• STORED DATA
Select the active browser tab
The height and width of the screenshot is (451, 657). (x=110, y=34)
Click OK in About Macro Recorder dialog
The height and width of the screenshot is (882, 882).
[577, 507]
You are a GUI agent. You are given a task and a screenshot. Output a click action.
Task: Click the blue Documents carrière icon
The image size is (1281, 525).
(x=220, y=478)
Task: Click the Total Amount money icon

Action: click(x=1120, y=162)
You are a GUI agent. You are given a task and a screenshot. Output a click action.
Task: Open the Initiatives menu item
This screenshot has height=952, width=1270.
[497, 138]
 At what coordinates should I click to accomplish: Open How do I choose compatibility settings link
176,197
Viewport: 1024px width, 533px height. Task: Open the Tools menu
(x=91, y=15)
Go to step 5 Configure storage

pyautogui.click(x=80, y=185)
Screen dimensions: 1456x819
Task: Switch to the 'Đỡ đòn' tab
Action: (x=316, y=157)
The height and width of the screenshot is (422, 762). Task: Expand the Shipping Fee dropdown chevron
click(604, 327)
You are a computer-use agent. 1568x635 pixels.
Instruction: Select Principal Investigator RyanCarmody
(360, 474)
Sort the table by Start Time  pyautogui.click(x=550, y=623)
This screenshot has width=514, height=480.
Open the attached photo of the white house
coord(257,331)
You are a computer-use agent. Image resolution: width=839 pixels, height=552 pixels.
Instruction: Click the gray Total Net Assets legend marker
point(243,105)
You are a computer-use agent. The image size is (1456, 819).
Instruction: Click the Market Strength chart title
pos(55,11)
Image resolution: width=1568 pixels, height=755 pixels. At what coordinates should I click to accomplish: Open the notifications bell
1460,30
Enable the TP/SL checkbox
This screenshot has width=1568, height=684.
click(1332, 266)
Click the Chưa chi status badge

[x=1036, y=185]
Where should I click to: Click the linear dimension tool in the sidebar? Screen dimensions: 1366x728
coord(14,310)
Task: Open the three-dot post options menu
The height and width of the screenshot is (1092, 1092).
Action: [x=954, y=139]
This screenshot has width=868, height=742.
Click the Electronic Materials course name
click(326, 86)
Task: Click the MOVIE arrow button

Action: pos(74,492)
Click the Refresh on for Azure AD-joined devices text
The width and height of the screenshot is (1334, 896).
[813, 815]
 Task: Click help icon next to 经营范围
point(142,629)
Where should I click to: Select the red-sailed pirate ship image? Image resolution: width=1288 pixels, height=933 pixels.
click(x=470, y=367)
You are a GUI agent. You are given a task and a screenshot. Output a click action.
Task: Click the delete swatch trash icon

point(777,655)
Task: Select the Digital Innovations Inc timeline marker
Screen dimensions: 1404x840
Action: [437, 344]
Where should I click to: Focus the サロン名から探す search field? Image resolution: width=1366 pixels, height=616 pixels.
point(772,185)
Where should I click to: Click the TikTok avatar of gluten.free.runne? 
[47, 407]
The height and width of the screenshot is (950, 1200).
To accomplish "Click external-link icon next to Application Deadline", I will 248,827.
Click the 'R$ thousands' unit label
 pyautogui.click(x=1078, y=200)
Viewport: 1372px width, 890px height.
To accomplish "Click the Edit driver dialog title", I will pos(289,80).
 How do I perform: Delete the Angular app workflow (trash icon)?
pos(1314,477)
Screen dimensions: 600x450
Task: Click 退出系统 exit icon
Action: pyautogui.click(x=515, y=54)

• WHAT IS REQUIRED
Give the portion of the material that opens with the line containing "Where should I click to: Select" and closes with the last line of the material as a JSON list of strings, one string per line and both ends included. Leave out blank lines.

• WRITTEN SOLUTION
[
  "Where should I click to: Select the red-sailed pirate ship image? Image resolution: width=1288 pixels, height=933 pixels.",
  "click(x=470, y=367)",
  "You are a GUI agent. You are given a task and a screenshot. Output a click action.",
  "Task: Click the delete swatch trash icon",
  "point(777,655)",
  "Task: Select the Digital Innovations Inc timeline marker",
  "Screen dimensions: 1404x840",
  "Action: [437, 344]",
  "Where should I click to: Focus the サロン名から探す search field? Image resolution: width=1366 pixels, height=616 pixels.",
  "point(772,185)",
  "Where should I click to: Click the TikTok avatar of gluten.free.runne? ",
  "[47, 407]",
  "The height and width of the screenshot is (950, 1200).",
  "To accomplish \"Click external-link icon next to Application Deadline\", I will 248,827.",
  "Click the 'R$ thousands' unit label",
  " pyautogui.click(x=1078, y=200)",
  "Viewport: 1372px width, 890px height.",
  "To accomplish \"Click the Edit driver dialog title\", I will pos(289,80).",
  " How do I perform: Delete the Angular app workflow (trash icon)?",
  "pos(1314,477)",
  "Screen dimensions: 600x450",
  "Task: Click 退出系统 exit icon",
  "Action: pyautogui.click(x=515, y=54)"
]